Second, the prescriptive nature of many donor requests for proposals, with predetermined outputs and outcomes that neither rely on adequate understanding of the context nor are informed by social theory, reinforce the internal constraints humanitarian agencies face in conducting a nuanced urban context analysis.
Third, contextual understanding may exist in one part of a humanitarian organisation, particularly among national staff, but may not be systematically documented and linked to ground-level operations. Alternatively, individual staff and partners at field level may have a very good understanding of the context in which they are working, but this is not shared within the wider organisation, and is therefore easily overlooked and not documented amid rapid mobility and staff turnover.

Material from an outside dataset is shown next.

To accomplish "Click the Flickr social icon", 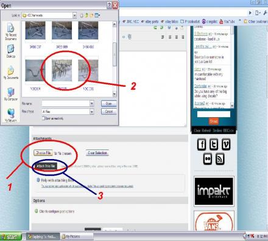I will pos(208,159).
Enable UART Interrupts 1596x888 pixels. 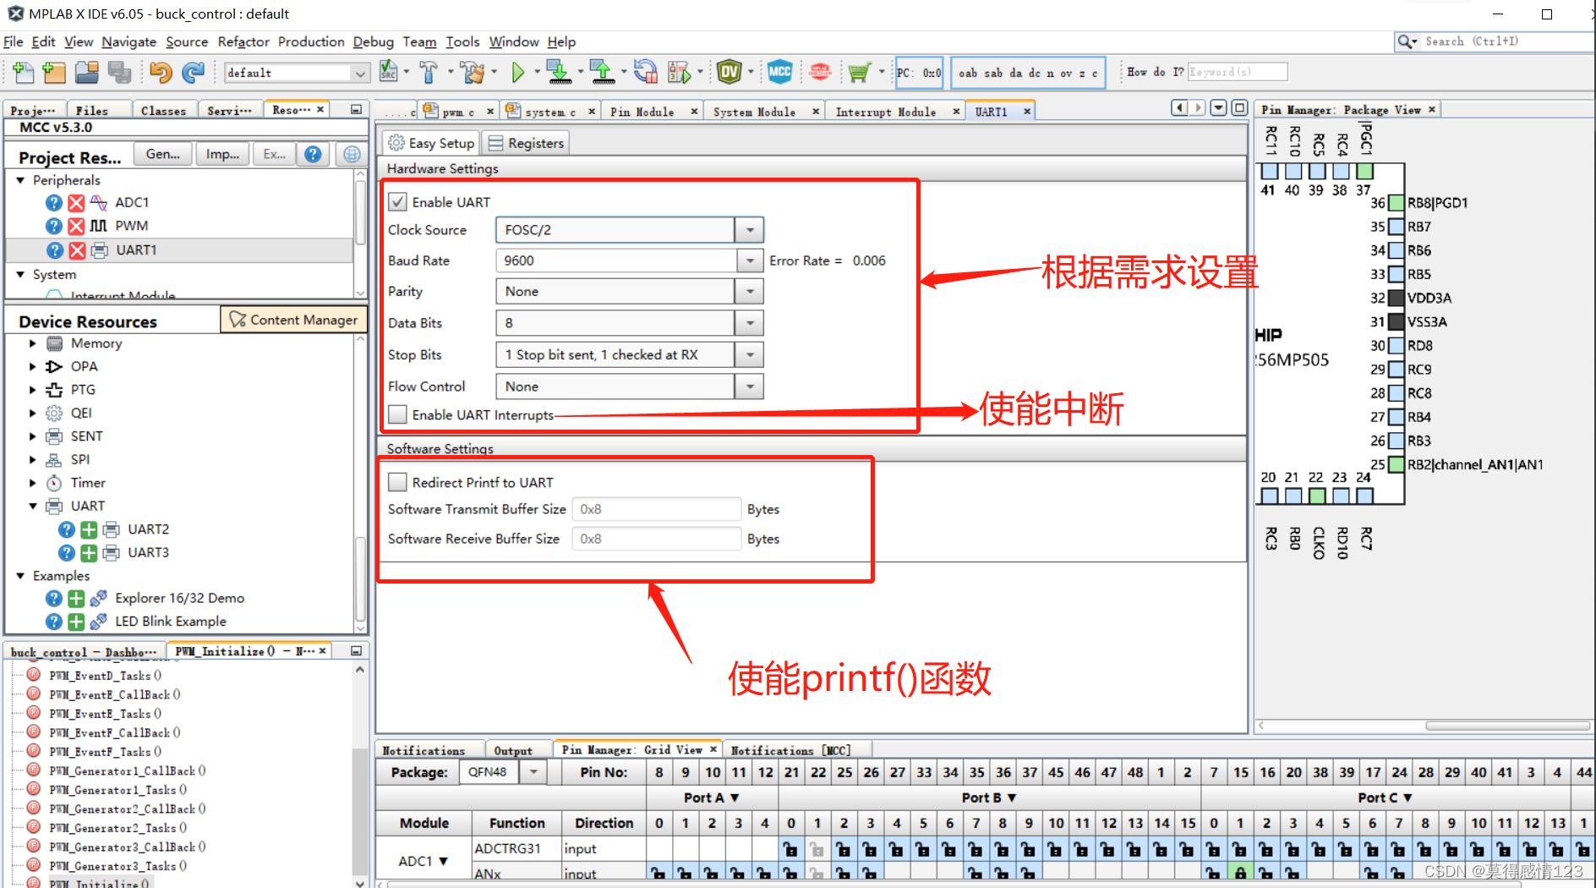(397, 414)
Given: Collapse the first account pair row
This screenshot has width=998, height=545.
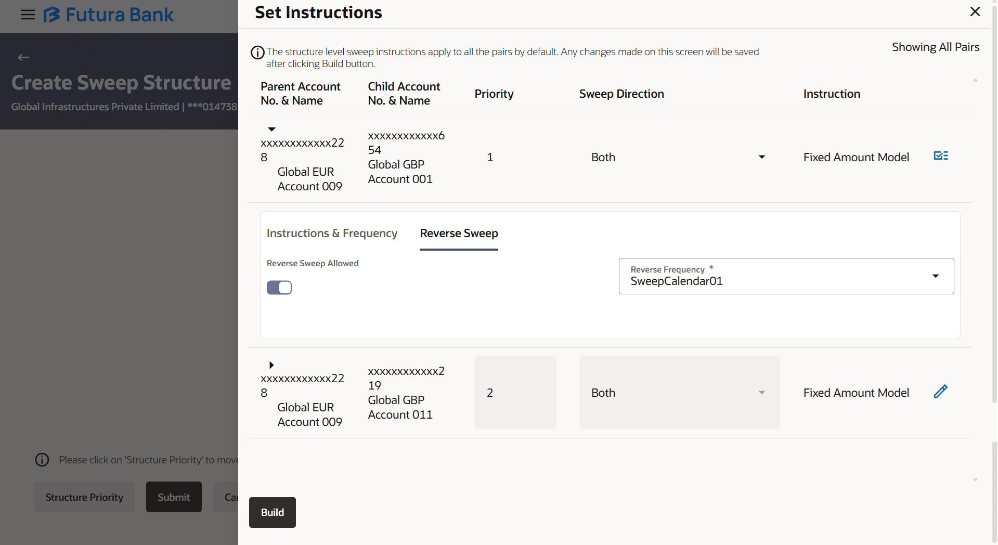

Despite the above, there is increasing interest and an acknowledgement within the sector that we must have a better understanding of the context in the cities where we work. Humanitarian actors should work in genuine and equal partnership with municipal/city authorities, local civil society and, most importantly, the people we serve, who themselves have greater local knowledge than we as outsiders do. Understanding the hidden causes of problems, as opposed to limiting ourselves to their visible effects, will help us gain insights to improve our responses to urban humanitarian crises.
Wale Osofisan is Senior Technical Adviser – Governance at the International Rescue Committee UK.